Yes, it is true that for YAML documents the idea of using "default
identity" (similar to "default typing" for polymorphic type handling)
would be useful.
Unfortunately I am not sure how practical it would be for general
case, one problem being the limited support for non-POJO types.

In practice one could achieve something like this by custom
`AnnotationIntrospector` that basically "finds" equivalent of
`@JsonIdentityInfo` on every introspected type.

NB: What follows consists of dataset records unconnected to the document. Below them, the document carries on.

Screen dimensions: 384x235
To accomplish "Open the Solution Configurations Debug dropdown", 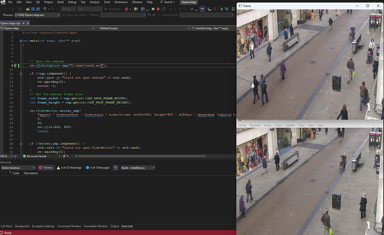I will [x=68, y=9].
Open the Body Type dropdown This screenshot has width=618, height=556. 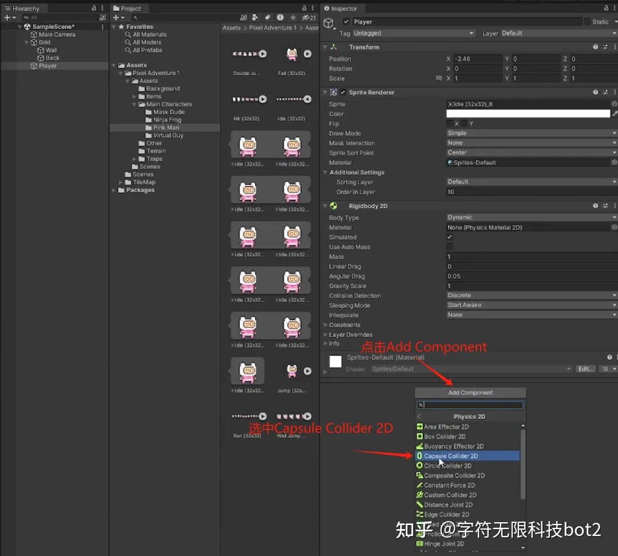coord(531,217)
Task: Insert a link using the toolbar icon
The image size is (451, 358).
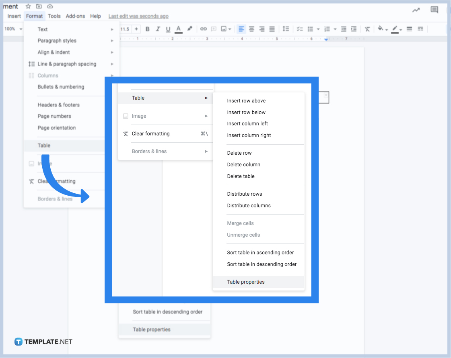Action: [x=204, y=29]
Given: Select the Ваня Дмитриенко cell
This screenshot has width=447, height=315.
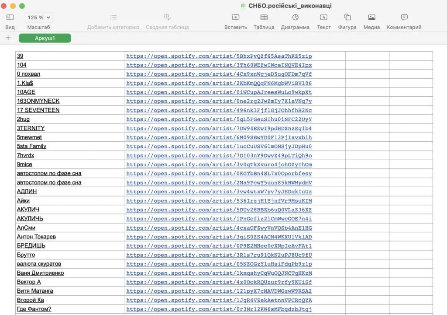Looking at the screenshot, I should pyautogui.click(x=40, y=273).
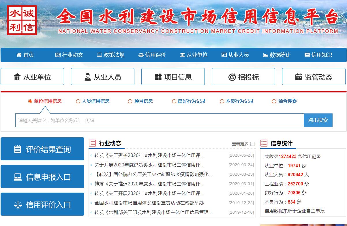Choose the 综合搜索 radio option
This screenshot has width=347, height=226.
[274, 101]
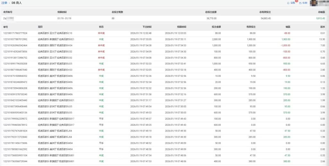Open the wallet balance icon
This screenshot has width=329, height=166.
pos(300,3)
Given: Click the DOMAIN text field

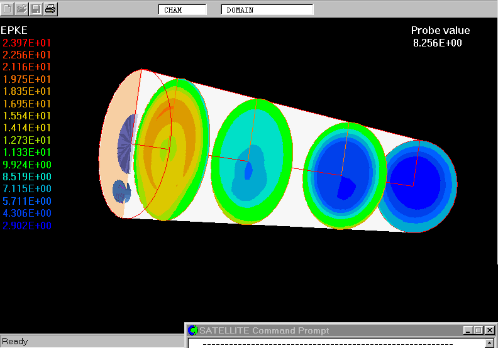Looking at the screenshot, I should 267,10.
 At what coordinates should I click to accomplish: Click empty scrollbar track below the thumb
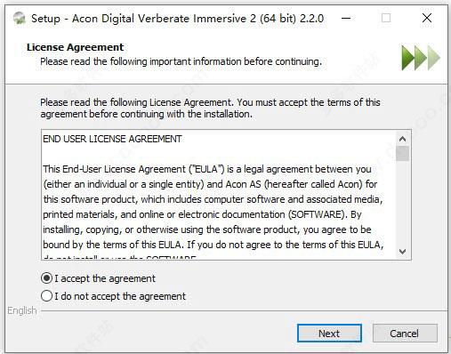[402, 203]
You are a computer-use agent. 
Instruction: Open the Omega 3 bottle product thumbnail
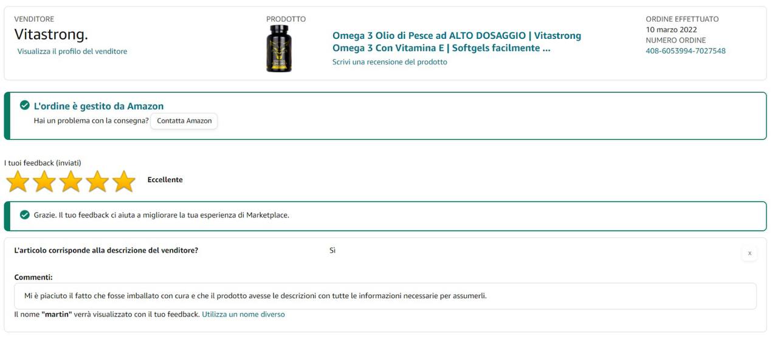point(279,49)
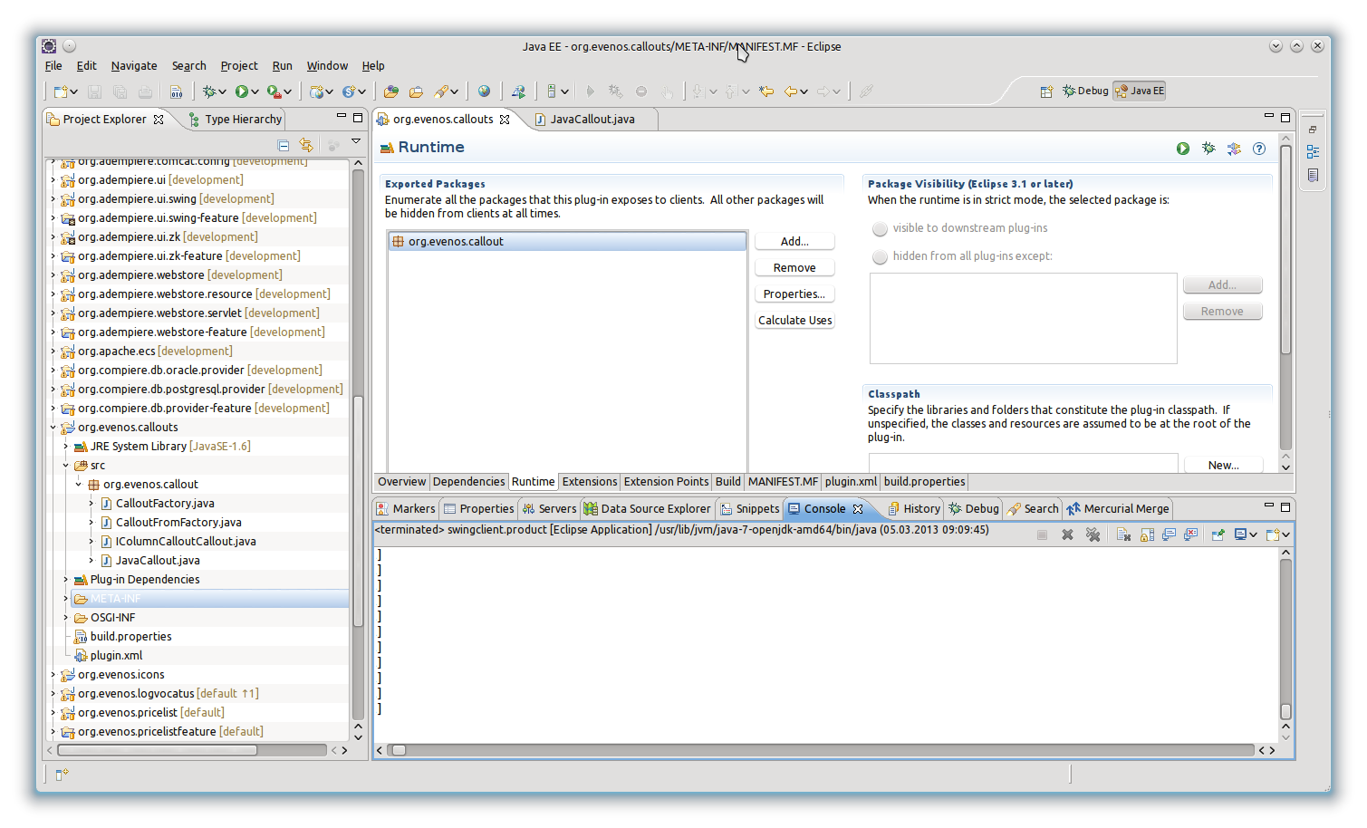The width and height of the screenshot is (1367, 828).
Task: Launch Eclipse application from Runtime header
Action: [1183, 149]
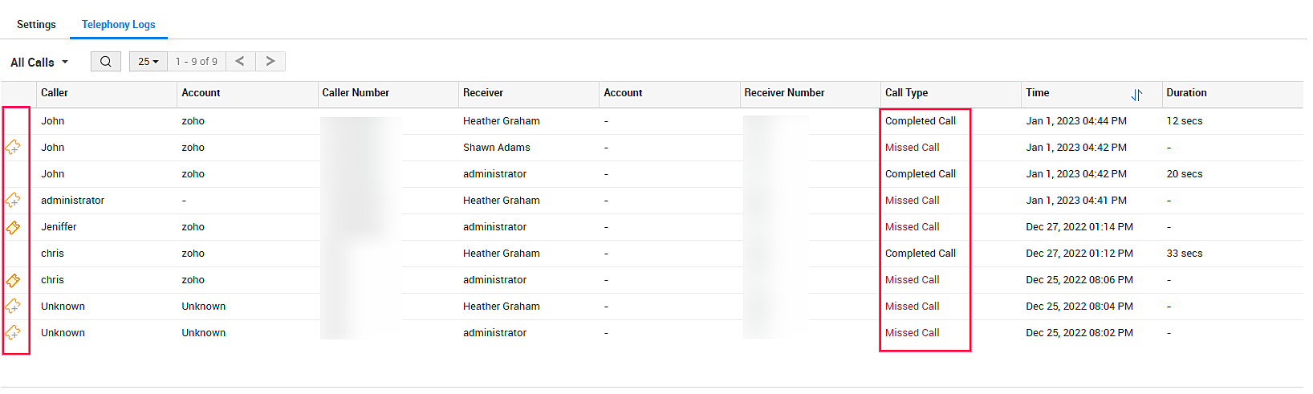Open the 25 rows-per-page dropdown

pos(148,62)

But as to more general handling... I wonder if `JsonNode` could be
forced (with a feature or YAMLMapper setting) to support anchors/refs
and in THAT case you could first resolve all of these and THEN map to
actual POJOs.

I will file an issue for that -- I can't promise I can make that
happen, but I think that is a reasonable idea and could help tackle
this completely without requiring annotations.